Jasim reagierte schnell, versammelte die Kinder in der Küche und hockte sich mit ihnen auf den Boden. Ich blieb völlig überrascht im Wohnzimmer stehen. Hamida packte mich am Arm und zog mich ebenfalls in die Küche. Sie setzte sich zwischen die Kinder und begann laut Verse aus dem Koran vorzutragen. Sie versuchte, jedes ihrer Kinder an sich zu ziehen und beschützend die Arme um sie zu legen, und schaute Jasim und mich angsterfüllt an.

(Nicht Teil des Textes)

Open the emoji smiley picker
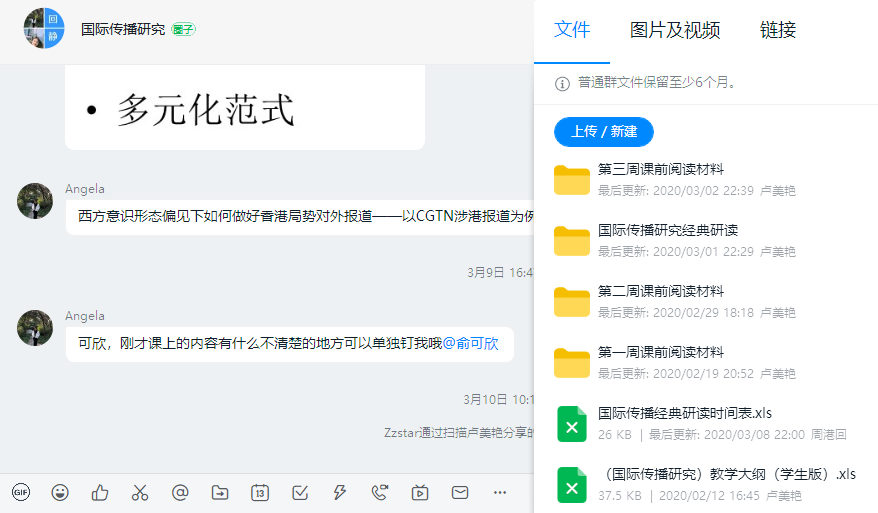The height and width of the screenshot is (513, 878). coord(60,492)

»Das ist das Ende!«, flüsterte Jasim mir ins Ohr.
Ich sagte kein Wort. Blickte zu Boden und blieb stumm. Nach mehreren Detonationen hörte ich draußen ein paar Stimmen: »Gott ist groß, holt eure Gewehre und schützt eure Kinder und Frauen!« Eine andere Stimme quäkte aus dem Lautsprecher: »Alle Aufständischen an die Front! Wir haben die Armee gestoppt. An die Front! Kämpft für euren Gott, euer Land und eure Ehre!«
Ich legte meine Hand an die Pistole. Doch Jasims Hand legte sich sofort auf meine: »Sei nicht dumm!« Er sah mich ernst an.

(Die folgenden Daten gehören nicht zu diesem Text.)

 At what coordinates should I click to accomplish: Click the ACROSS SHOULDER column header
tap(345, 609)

»Sie werden mich umbringen, wenn sie mich festnehmen!«
»Ich weiß, aber du gehst jetzt nicht an unsere Front, sondern zu den ausländischen Truppen. Sie lagern in der Oase. Am südlichen Rand der Stadt. Du kannst nicht mit einer Waffe umgehen. Und selbst wenn du es könntest, würde es dir nichts helfen. Die haben Raketen, Bomben und eine richtige Armee. Hörst du? Ich höre auch Hubschrauber. Es ist vorbei. Rette wenigstens deine Haut!«
Jasim gab Hamida ein Zeichen. Sie stand schnell auf, rannte ins Schlafzimmer, kehrte nach ein paar Sekunden zurück und legte mir eine Menge Geldscheine in die Hand. »Nicht viel. Aber du wirst sie brauchen!« Ihre Stimme zitterte und Tränen liefen über ihre Wangen.

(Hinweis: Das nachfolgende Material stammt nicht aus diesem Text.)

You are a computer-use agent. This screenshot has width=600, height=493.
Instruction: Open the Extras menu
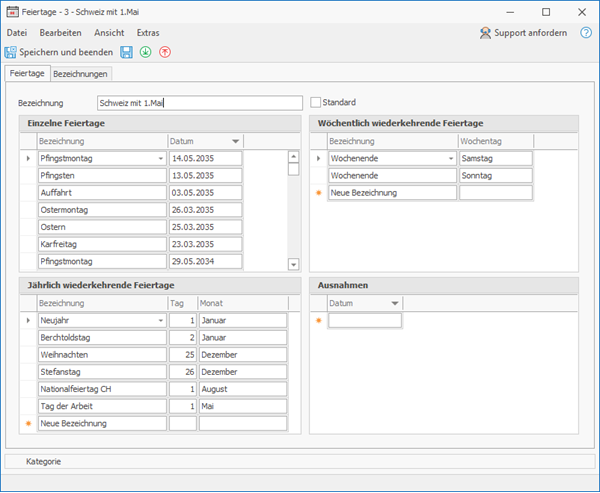(148, 33)
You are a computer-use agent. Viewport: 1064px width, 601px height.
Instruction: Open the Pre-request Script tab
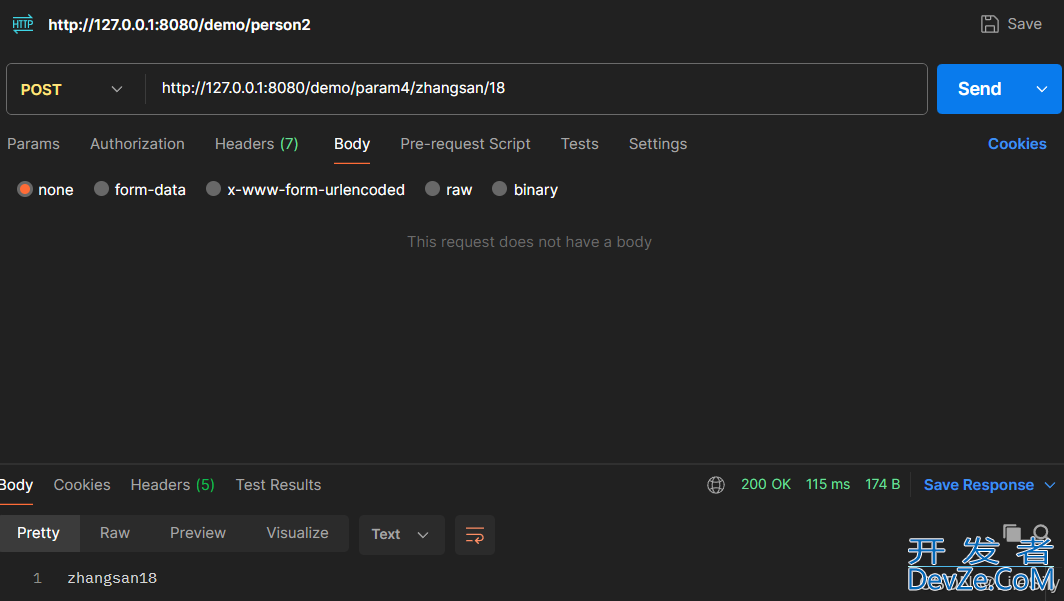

Wortlos stand ich auf, steckte das Geld in die Hosentasche, entsicherte meine Pistole, schaute kurz in die Gesichter, in denen Angst und Verwirrung zu lesen waren, und wollte Jasim umarmen. Er aber klopfte mir mit der Hand auf die Schulter und schob mich zur Tür. »Geh! Kein Abschiedsdrama!« Und klopfte noch einmal, aber fester. »Geh jetzt! Und schau nicht zurück!« Ich drehte mich um, erreichte die Haustür. Öffnete sie vorsichtig und rannte los.